SimDB is a high-performance module that unifies concurrent data pipelines with SQLite to power scalable simulation data engines, analysis tooling, and UI backends. It provides a clean, modular foundation suitable for both simple and complex features in large simulation codebases.
SimDB is a header-only C++17 module whose only required dependency is sqlite3.
SimDB helps you build performant concurrent pipelines for SQLite. Its native integration with SQLite yields pipelines without database contention and with automatic batch-processing of database work on a single database thread.

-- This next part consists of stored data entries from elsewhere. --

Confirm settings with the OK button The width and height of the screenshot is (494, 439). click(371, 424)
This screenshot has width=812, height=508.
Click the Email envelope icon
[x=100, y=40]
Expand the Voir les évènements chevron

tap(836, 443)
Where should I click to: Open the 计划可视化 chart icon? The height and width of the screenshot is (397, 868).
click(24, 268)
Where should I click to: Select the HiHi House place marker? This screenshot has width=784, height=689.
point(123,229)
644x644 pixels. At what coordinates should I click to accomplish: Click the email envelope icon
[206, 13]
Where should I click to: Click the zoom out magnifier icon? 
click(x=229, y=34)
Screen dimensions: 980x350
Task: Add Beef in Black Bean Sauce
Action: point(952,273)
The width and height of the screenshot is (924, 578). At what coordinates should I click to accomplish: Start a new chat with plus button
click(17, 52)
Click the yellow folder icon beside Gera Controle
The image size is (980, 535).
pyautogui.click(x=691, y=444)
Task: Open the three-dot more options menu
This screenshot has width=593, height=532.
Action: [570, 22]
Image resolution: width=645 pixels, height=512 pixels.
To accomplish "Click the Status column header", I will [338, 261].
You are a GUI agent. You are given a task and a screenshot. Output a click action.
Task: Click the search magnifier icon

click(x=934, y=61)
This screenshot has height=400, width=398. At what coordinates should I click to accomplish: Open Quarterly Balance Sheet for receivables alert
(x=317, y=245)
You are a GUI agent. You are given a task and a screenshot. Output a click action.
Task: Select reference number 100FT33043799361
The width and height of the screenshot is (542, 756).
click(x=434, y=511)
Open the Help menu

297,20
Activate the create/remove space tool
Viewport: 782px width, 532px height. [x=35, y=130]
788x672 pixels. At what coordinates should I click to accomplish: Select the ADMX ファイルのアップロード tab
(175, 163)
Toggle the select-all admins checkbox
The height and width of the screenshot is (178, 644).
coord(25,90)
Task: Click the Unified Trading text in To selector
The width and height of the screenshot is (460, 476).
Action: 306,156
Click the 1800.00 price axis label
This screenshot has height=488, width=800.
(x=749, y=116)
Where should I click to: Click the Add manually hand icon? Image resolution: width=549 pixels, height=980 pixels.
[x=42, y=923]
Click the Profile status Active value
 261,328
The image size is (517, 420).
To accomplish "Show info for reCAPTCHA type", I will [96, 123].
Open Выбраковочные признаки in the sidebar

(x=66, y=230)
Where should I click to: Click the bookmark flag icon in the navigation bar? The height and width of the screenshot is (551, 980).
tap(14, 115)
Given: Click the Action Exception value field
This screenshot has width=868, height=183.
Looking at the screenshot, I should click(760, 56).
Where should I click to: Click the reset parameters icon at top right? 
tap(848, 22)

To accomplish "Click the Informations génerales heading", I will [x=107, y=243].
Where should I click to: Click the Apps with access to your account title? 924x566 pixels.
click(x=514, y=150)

SimDB is designed for extremely high throughput suitable for concurrent / multi-threaded systems:
- Minimizes transaction overhead
- Eliminates database access contention
- Shares worker threads across multiple running apps for efficient scaling
- Supports move-only semantics for pipeline data, though you can copy data too
Large simulation projects often suffer from tangled data paths, unbounded coupling, or legacy “write everything to files” architectures. SimDB replaces these with a clean, unified, highly optimized pipeline, helping teams reach performant solutions more quickly and with fewer moving parts.
SimDB abstracts away the pitfalls and complexities of using a filesystem-backed database concurrently:
- No user-facing transactions required — Avoid slow, tiny transactions and implicit file locks; SimDB batches and routes operations automatically.
- Retry-on-fail implicit transactions — Database transactions are retried until successful in the event of locked tables or other access issues.
- No manual concurrency management — No need to coordinate access to SQLite or worry about schema-level lock contention. SimDB ensures safe, high-throughput execution under heavy parallel workloads.
- Unified output: “one DB to rule them all” — Consolidates all simulation output into a single, queryable SQLite database: simulation stats, trace data, UI updates, analysis results, etc.
- Shared threading model for scalability — Multiple applications can run concurrently with the same database, and threads are shared appropriately for optimal scaling. Thread sharing occurs implicitly, though you can request dedicated threads for an app if need be (except the database thread; there is only one).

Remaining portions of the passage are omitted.